Mr. Grimes has failed to show a reasonable basis for non-compliance. It is not enough to show that the delay was "due to simple inadvertence." Zeidman v. Gen. Accident Ins. Co., 122 F.R.D. 160, 161 (S.D.N.Y. 1988) (internal citation omitted). The moving party should show both good faith and a reasonable basis for non-compliance. Id. at 162. A simple inquiry as to the Surrogate's court proceedings would have informed Mr. Grimes that they had not commenced, and he could have moved himself to commence the proceedings or at the very least advised the Court of the difficulty and requested an extension in a timely manner. "[D]ifficulty in appointing an administrator has only been found to warrant an extension of time under Rule 6(b) where there was also a prompt application for such an appointment." Id. (refusing to find excusable neglect where plaintiff's counsel did not file with the surrogates court until ten days after the defendant filed a motion to dismiss) (citing Yonofsky v. Wernick, 362 F. Supp. 1005, 1013 (S.D.N.Y. 1973)); see also Steward v. City of New York, No. 04 Civ. 1508, 2007 WL 2693667 at *5 n.5 (E.D.N.Y. 2007) (noting importance of prompt application for appointment even where complicated circumstances in appointing administrator exist).
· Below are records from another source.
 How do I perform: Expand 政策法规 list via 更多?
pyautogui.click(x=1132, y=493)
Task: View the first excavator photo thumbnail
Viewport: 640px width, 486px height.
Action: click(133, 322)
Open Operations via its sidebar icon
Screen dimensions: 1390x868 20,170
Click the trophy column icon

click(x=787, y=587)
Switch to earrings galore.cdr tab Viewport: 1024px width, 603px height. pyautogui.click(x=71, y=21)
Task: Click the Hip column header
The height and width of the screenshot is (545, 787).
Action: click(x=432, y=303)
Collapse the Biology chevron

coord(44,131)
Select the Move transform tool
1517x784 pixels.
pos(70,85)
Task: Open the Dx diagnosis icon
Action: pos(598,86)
The Court is mindful of the flexibility encouraged by the rule. However, this is a case of simple, and avoidable, neglect, without any showing of a reasonable basis for the failure to comply with Rule 25(a)(1), or any reasonable basis to grant an extension of time under Rule 6(b)(1)(B). This is therefore not a case in which the Court should exercise its discretion to extend the time to substitute a party for the plaintiff.

Because Ms. Latimore-Harp is not a proper party to be substituted for the plaintiff, the motion for substitution must also be denied.